Le 22, la victoire couronna cette lutte héroïque. Porta Tosa, reprise par Lucien Manara (plus tard martyr de la cause républicaine à Rome) ; Porta Ticinese, occupée par les insurgés ; Porta Comasina, délivrée par ceux qui arrivaient de la campagne, la soldatesque ennemie séparée et menacée d’une destruction immédiate ; le soir, Radetsky ne se retirait pas ; il fuyait.

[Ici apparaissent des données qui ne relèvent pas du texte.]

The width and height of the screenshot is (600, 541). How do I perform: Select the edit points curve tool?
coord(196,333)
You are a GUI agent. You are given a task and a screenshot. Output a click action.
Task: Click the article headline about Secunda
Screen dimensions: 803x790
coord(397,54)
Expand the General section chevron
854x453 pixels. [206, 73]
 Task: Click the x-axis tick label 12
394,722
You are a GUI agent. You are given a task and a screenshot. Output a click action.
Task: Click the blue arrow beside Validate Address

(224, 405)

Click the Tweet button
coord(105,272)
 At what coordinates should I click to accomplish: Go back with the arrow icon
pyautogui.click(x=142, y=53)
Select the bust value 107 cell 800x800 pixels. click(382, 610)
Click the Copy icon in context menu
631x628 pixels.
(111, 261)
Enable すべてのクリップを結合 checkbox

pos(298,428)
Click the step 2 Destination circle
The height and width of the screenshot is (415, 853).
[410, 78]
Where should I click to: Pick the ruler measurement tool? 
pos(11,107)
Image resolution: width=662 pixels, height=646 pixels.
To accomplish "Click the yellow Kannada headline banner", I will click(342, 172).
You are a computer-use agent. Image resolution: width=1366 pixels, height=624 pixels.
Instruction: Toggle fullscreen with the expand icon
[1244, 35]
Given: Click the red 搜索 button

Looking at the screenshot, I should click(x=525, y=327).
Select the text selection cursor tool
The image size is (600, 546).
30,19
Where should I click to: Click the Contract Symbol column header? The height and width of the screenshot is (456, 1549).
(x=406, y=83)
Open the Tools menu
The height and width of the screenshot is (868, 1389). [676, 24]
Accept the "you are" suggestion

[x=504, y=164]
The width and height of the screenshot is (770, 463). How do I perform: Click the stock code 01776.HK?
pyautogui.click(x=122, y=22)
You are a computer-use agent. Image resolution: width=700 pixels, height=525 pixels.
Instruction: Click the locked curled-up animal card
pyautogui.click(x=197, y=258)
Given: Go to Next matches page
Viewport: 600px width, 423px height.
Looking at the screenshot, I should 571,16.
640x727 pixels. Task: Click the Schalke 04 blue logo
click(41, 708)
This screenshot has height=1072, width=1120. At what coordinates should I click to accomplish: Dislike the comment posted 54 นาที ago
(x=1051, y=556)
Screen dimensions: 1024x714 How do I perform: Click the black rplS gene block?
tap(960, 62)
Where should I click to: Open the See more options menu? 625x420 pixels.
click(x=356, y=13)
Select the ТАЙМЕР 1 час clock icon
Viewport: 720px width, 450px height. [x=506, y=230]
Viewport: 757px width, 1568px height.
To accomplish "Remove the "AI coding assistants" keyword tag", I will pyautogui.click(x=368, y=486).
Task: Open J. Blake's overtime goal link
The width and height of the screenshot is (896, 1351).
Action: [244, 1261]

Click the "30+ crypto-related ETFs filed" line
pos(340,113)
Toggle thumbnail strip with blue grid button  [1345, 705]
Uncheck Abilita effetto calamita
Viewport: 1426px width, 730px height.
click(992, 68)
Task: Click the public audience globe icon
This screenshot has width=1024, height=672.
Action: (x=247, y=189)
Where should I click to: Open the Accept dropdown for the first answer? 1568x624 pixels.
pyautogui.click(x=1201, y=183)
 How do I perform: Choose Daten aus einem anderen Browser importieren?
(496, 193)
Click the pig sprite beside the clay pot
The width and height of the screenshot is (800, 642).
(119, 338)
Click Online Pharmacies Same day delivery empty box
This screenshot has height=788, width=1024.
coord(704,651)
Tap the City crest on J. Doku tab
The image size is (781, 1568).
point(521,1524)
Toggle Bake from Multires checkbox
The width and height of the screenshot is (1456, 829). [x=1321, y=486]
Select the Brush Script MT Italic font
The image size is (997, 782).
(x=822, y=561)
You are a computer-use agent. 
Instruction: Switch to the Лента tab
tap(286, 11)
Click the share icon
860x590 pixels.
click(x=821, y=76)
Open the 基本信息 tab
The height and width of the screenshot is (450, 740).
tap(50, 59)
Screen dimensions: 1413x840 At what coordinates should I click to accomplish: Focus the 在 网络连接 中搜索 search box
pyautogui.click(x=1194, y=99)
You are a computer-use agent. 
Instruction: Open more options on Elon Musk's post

Et alors, dans la soirée du 23, quand la victoire était assurée et que l’isolement aurait inévitablement arraché Milan à la monarchie sarde pour la donner à l’Italie, — tandis que les volontaires de Gênes et du Piémont faisaient irruption sur les terres lombardes, et que les populations, indignées de l’inertie royale, menaçaient de faire pis à l’intérieur, — le roi qui, le 22, avait fait donner par son ministre, au comte de Buol, ambassadeur d’Autriche à Turin, l’assurance qu’il désirait le seconder en tout ce qui pouvait confirmer les rapports d’amitié et de bon voisinage existants entre les deux États[6], signa la proclamation de guerre.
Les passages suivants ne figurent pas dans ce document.